Taking advantage of the open-source system’s openness to customize and add new features, such as Google Voice integration, means getting into the nuts and bolts. Or wait for someone else to write a (probably buggy) GUI module for you.
The fact is, if you want to be hands-off with systems administration, you need to get an appliance-like system such as SwitchVox or the big name brand small business PBXes. You have to pay for these. With your money you will get professional support to operate the low-level controls when an error appears, and you’ll get full GUI access (probably) to everything you should have access to. If it’s not in the GUI, you don’t have access to it.
If you want free, you need to learn systems administration so that you can be your own support person. The forums of FreePBX and various distros are full of questions like, “My phone doesn’t work, what do I do?” Ask them what appears in the logs and they have no idea what you are talking about. It just doesn’t work like that.

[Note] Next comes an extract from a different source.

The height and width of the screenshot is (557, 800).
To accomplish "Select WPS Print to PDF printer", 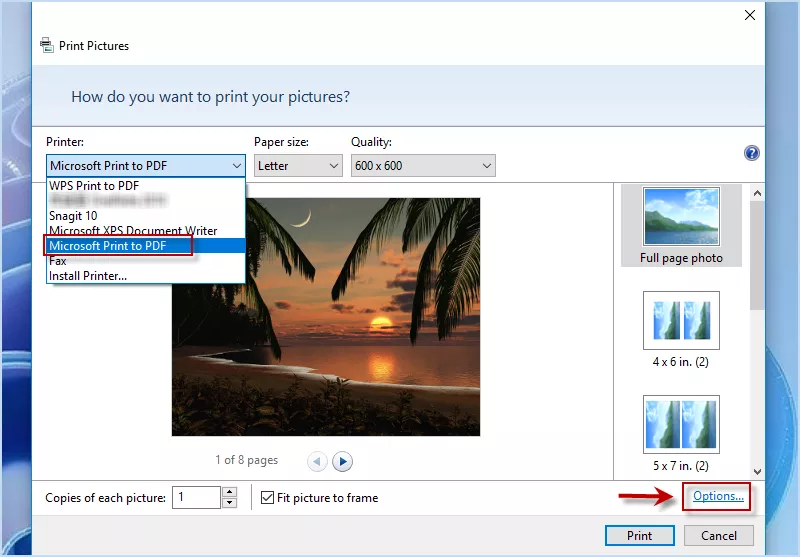I will (x=94, y=186).
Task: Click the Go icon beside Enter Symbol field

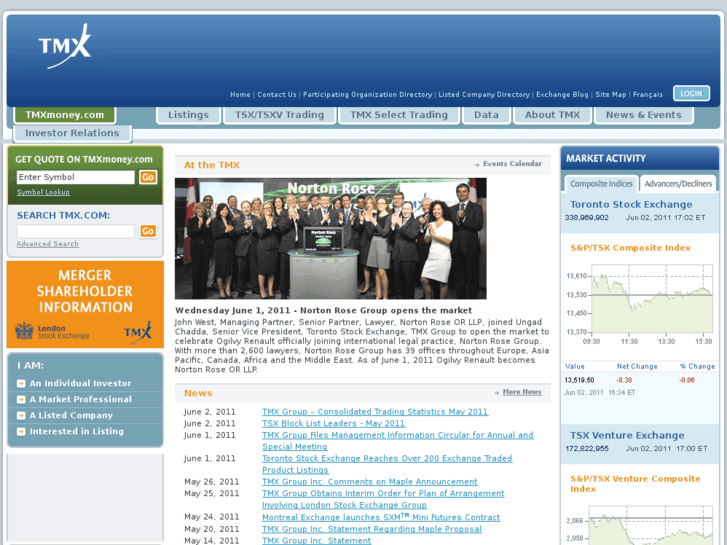Action: 148,177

This is the dilemma. Free and customizable, with the cost of learning systems administration (and maybe some scripting/programming) skills, or hands-off with the cost of paying the vendor for the software and support?
To be a little more specific about what I am calling systems administration skills, here are the things I believe a person needs to know in order to competently install and maintain an open-source phone system, with or without a GUI, and whether from a CD-installed distro or from RPM packages or from source (not an exhaustive list):
  • ability to navigate the Linux filesystem comfortably and know where certain kinds of files typically are (logs are in /var/log, config files are in /etc, executables in /usr/bin and so on)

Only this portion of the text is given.